◆ Action item ◆
Lines holding the string "agent" in the listing below are to be copied.

====== Stored data ======

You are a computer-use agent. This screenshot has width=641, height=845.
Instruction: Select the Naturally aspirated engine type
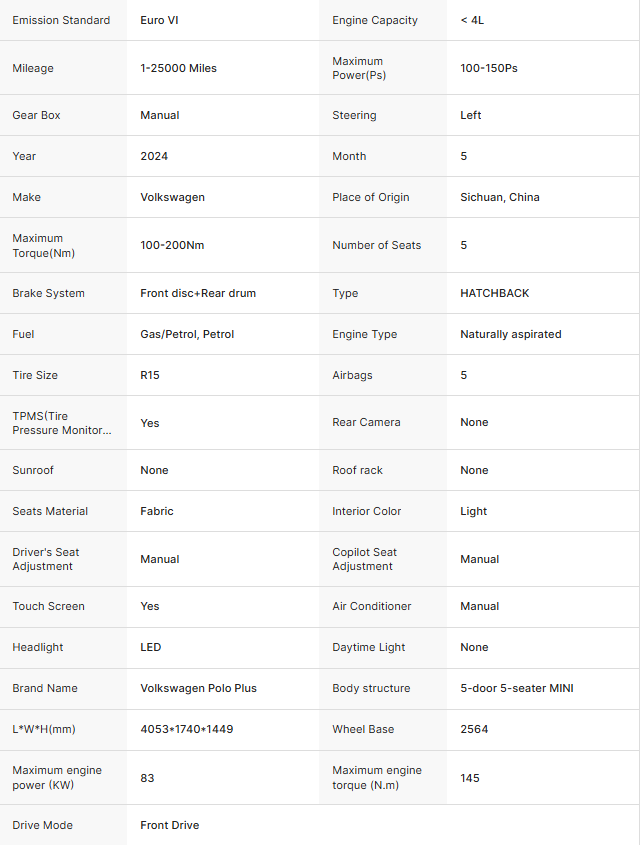click(x=510, y=334)
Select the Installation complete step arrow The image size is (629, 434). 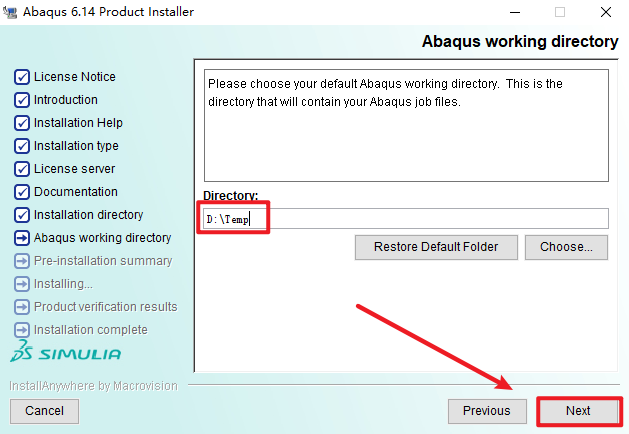click(x=22, y=330)
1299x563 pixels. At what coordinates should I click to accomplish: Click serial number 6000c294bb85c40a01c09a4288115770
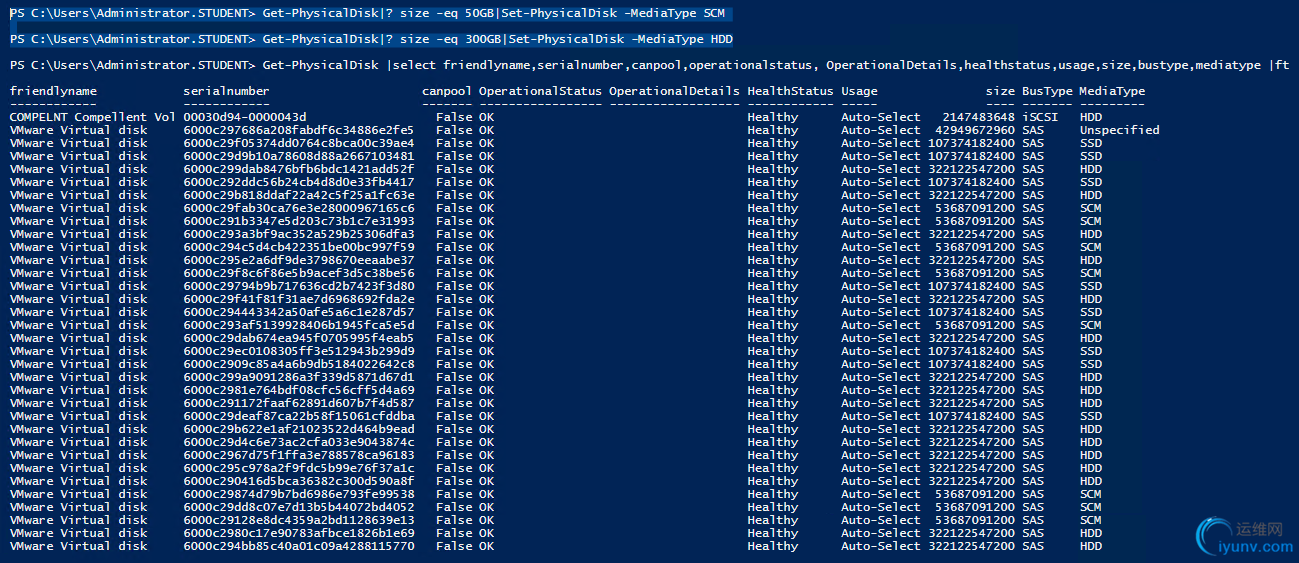click(x=299, y=546)
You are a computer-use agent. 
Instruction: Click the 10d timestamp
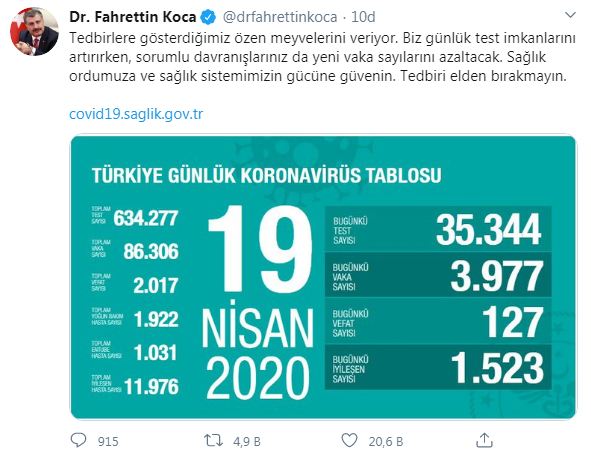coord(363,17)
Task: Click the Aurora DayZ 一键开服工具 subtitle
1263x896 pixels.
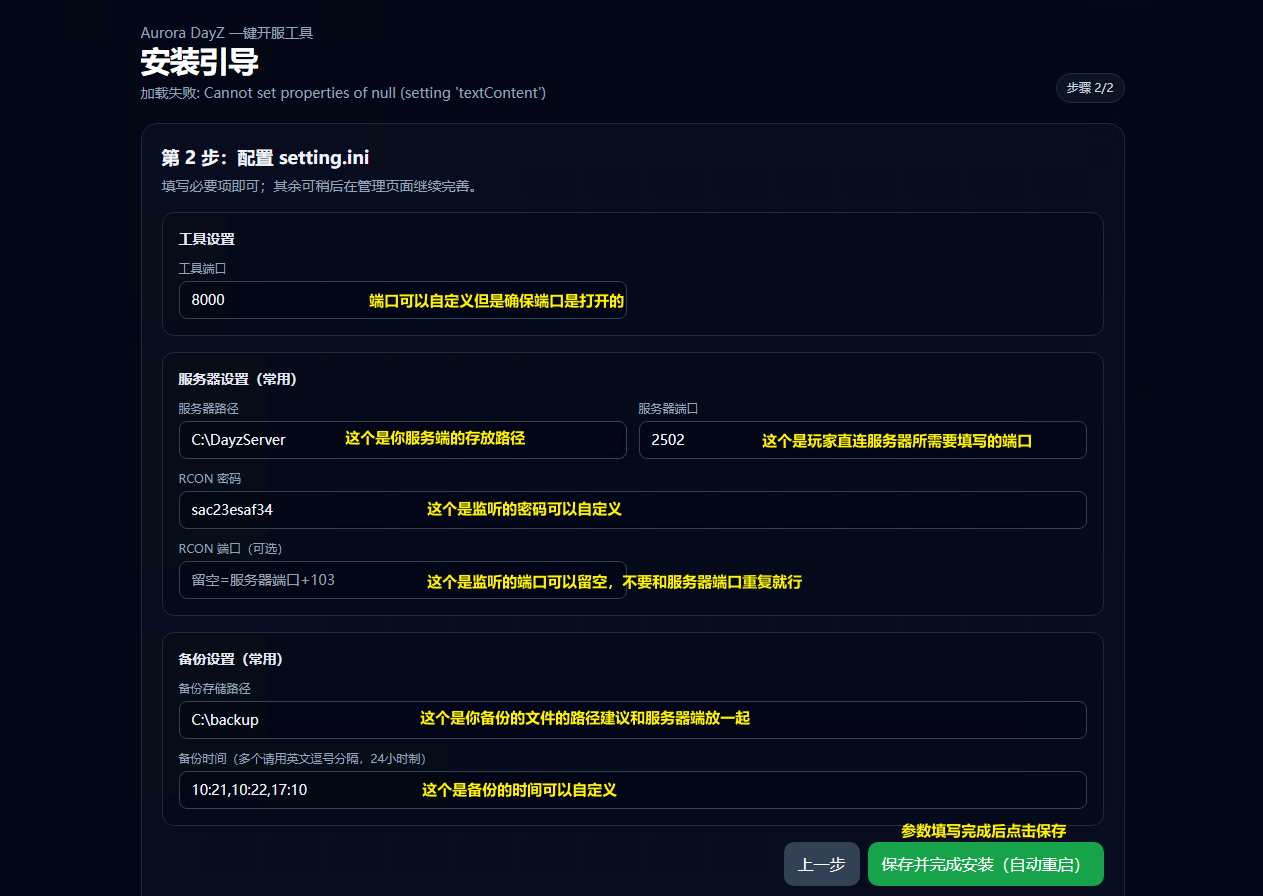Action: pos(227,33)
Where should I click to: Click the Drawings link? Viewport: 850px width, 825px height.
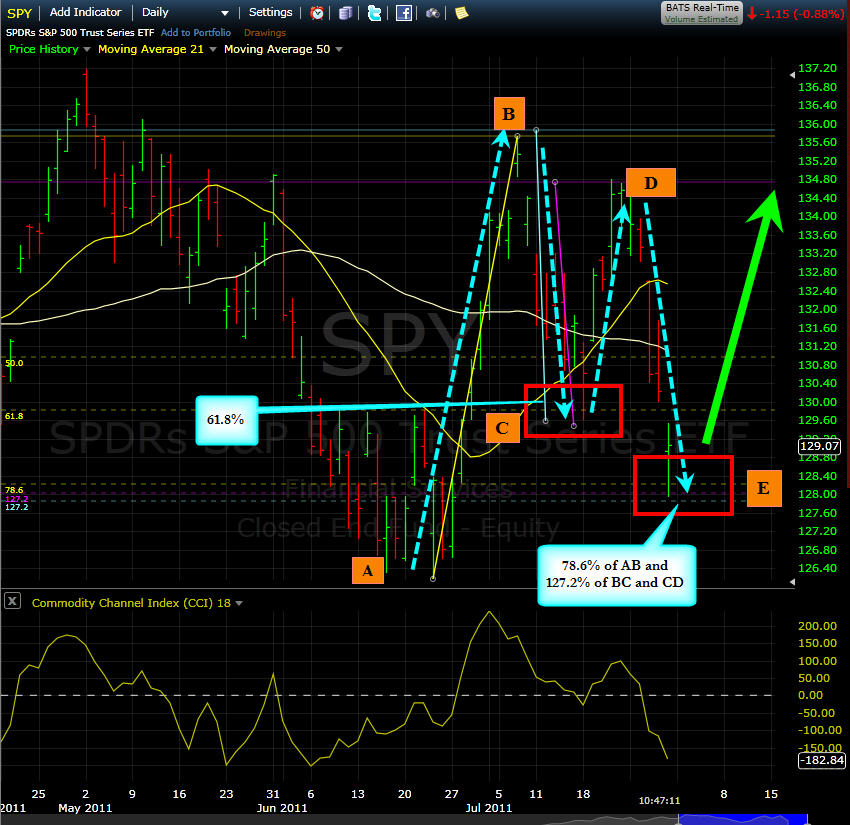click(x=265, y=33)
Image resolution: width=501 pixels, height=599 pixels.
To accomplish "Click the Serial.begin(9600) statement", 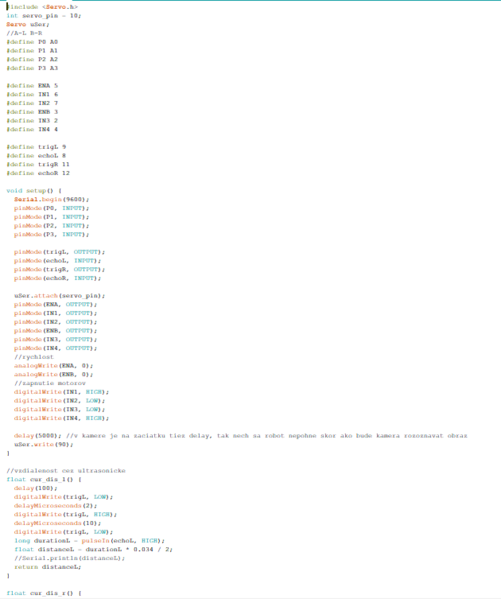I will [51, 199].
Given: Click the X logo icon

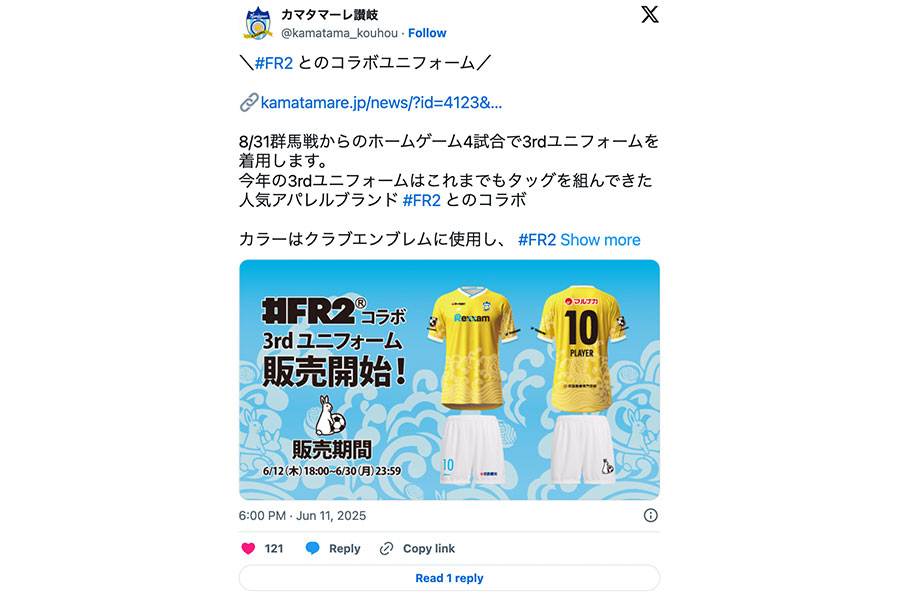Looking at the screenshot, I should pyautogui.click(x=650, y=14).
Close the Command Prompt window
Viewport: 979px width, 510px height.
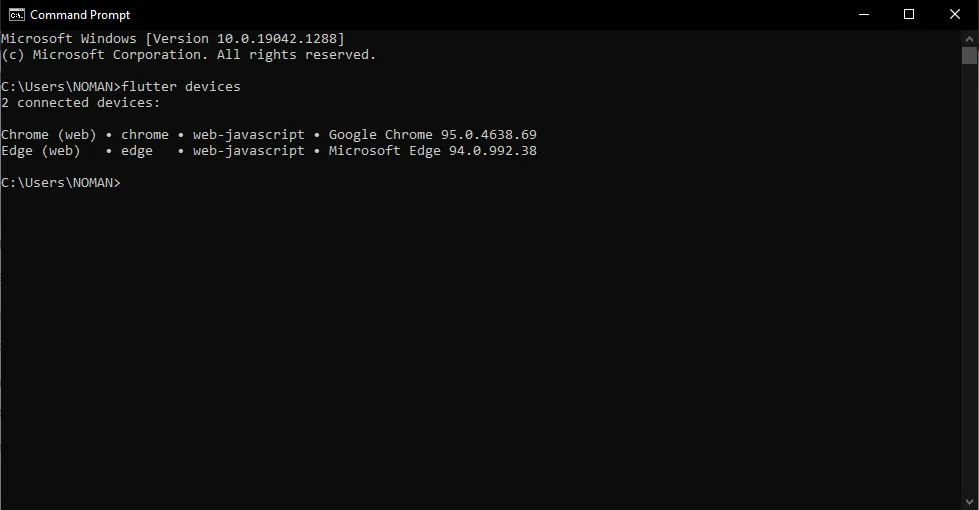coord(955,14)
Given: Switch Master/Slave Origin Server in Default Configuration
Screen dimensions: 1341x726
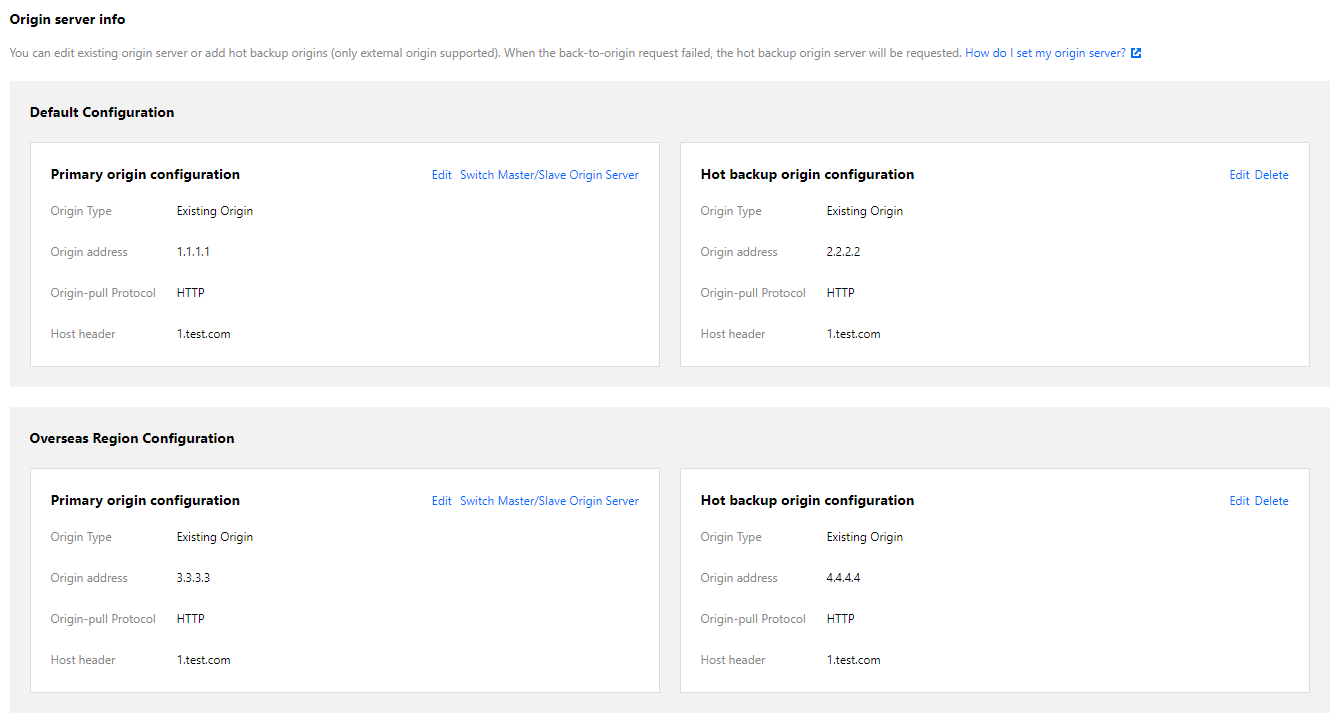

======

◆ Expected answer ◆
You are a computer-use agent. This screenshot has width=641, height=845.
You are a computer-use agent. 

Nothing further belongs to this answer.